Connor is alone in the world.
But he recalls a promise he once made to Eliza—to find their boys and bring their bodies back home. Recovery efforts are already underway in Gallipoli, and Connor’s determined to help.
The task won’t be easy. More than 100,000 men fell on eight square miles—their bodies turning the region into one giant, jumbled grave. To pick three brothers out of so many bones seems unlikely. Impossible, perhaps.
The earth keeps her secrets. It envelops them in her dusty cover, pulls them deep within herself. Connor must force her to offer one last treasure up to him—to give him back his boys.
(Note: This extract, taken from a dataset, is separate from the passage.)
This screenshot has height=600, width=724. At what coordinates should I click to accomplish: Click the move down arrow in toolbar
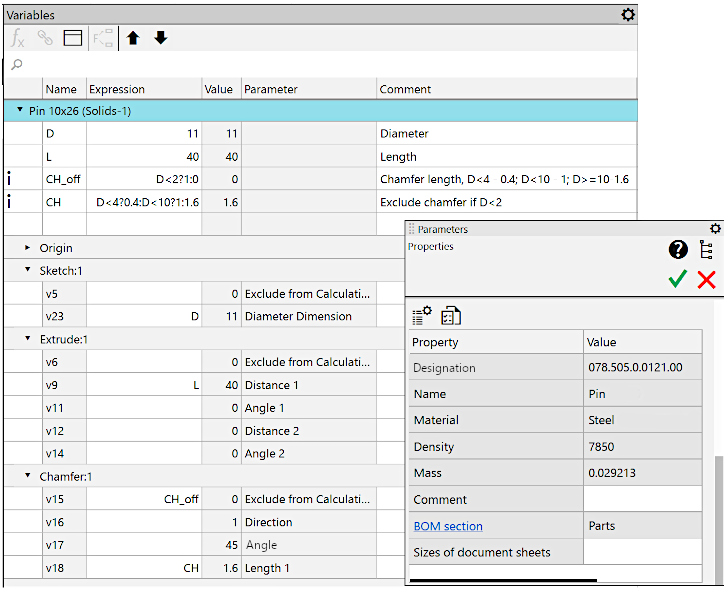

Worn as he is by grief and hardship, Connor’s determination to find his sons is remarkable. Occasionally that quest pits him against the authorities and causes him to make poor decisions or lose control. But his desire to fulfill this last act for his wife and boys, if he can, should inspire us—even as it inspires those who stand in his way. When one military man wonders aloud why they should help this solitary father who broke so many rules, another says, “Because he is the only father who came looking.”
Connor receives help from some surprising quarters. Major Hasan, the commander who led the fight against the Australians and New Zealanders on Gallipoli (and is thus responsible for their deaths), encourages the British authorities to do what they can for Connor. And when Connor hits a snag in his search, Hasan points him down another promising path. The two eventually become friends, and they rescue each other from some prickly situations.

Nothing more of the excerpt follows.